Le petit-fils du code à barres

Pour mieux comprendre ce mystérieux petit carré rempli de traits incompréhensibles, Jonathan Simard explique que le code à barres est en quelque sorte le «grand-père» du code QR. Il permet de loger plus d’informations, et ce, en deux dimensions.

Le code QR fourni par le ministère comprend le nom de la personne vaccinée, son genre, sa date de naissance, la liste des vaccins qui lui ont été administrés incluant le nom de code du vaccin, son numéro de lot, le nombre de doses et la date de vaccination de même que le lieu où la personne a été vaccinée et la région.

Un code QR doit être protégé, car il peut être lu par «quelqu’un qui a un peu plus de connaissances informatiques. Il va être capable de le décoder», affirme Jonathan Simard.

Ce n’est pas énormément d’informations personnelles, «mais combien y a-t-il de vos pièces d’identité ou de morceaux de vos informations personnelles qui ont fui au cours des cinq dernières années?», questionne Steve Waterhouse. Lorsque ces données se retrouvent sur base de données Internet ou Darknet «c’est un morceau de plus au puzzle pour faire une identité complète de quelqu’un», prévient-il.

© FACEBOOK Steve Waterhouse, spécialiste en cybersécurité, conférencier et chargé de cours à l’Université de Sherbrooke en sécurité de l’information, volet prévention.

«La limite de ce qui peut être piraté, c’est ce que le code contient», précise toutefois Jonathan Simard. «Au niveau de la cybersécurité, le nom et la date de naissance de quelqu’un, c’est déjà de l’information qui est facile à obtenir. Il y en a qui les ont diffusés publiquement sur Facebook» ou même en adhérant à la carte de points d’un commerce, rappelle-t-il.

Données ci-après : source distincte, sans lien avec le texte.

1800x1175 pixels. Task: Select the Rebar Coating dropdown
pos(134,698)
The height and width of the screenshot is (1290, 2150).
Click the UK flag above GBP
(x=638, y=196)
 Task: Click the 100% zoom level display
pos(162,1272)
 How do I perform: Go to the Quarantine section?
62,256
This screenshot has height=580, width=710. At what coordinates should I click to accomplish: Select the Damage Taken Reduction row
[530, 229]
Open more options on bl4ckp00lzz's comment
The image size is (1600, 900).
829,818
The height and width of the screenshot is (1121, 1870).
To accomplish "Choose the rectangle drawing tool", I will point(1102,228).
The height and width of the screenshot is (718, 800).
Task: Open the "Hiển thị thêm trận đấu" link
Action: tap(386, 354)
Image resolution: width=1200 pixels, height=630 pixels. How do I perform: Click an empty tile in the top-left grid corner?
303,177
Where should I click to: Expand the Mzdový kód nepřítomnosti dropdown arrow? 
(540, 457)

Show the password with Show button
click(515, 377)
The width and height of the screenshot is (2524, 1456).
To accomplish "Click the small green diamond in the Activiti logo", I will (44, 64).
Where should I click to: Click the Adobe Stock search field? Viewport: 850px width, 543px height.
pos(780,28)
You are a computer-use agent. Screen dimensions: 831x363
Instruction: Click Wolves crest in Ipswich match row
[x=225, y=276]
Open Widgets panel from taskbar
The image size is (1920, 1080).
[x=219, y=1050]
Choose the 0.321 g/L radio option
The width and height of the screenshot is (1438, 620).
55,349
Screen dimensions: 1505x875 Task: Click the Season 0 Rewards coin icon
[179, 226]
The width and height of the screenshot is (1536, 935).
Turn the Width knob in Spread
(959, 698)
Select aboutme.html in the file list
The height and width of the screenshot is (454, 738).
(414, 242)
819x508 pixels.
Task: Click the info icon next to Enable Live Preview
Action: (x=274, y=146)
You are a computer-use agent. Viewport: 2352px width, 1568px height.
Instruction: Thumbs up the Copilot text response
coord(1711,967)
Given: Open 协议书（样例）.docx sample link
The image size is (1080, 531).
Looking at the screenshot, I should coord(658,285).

La BBC faisait état, il y a quelques mois, d’un marché noir de vaccins, de tests et de passeports immunitaires en Grand-Bretagne.

Selon Jonathan Simard, il n’est pas impossible qu’émerge aussi, au Québec, un marché noir de codes QR qui feraient croire que les gens ont été vaccinés contre la COVID-19.

«J’appelle ça une bébelle», estime Steve Waterhouse en comparant le passeport vaccinal à la fameuse application COVID Alerte. Selon de récentes statistiques, seulement 1,5 % des Québécois se servent en effet de cette application.

Steve Waterhouse voit lui aussi poindre certains enjeux éthiques. Il y a des pays où le code QR contient des codes de couleur permettant aux commerçants qui le liront, avant d’ouvrir leurs portes à leurs clients, d’estimer le degré de «danger» que représentent ces derniers. S’il affiche vert, ça veut dire que le client a eu ses deux doses et qu’il peut aller partout. S’il est orange ou rouge, il ne peut pas entrer.

Or, selon le comité d’éthique de l’Institut national de santé publique du Québec, «l’investissement de fonds publics pour mettre en place un tel système n’est pas banal, considérant aussi que l’utilisation des passeports immunitaires devrait sans doute être combinée à des mesures sanitaires qui persisteraient malgré tout durant la campagne de vaccination, comme le scénario israëlien le démontre.»

Si cet outil devait être utilisé, il devrait l’être de manière «complémentaire et temporaire, permettant un retour plus rapide à la vie normale en attendant l’atteinte de l’immunité collective», estime le comité d’éthique de l’INSPQ.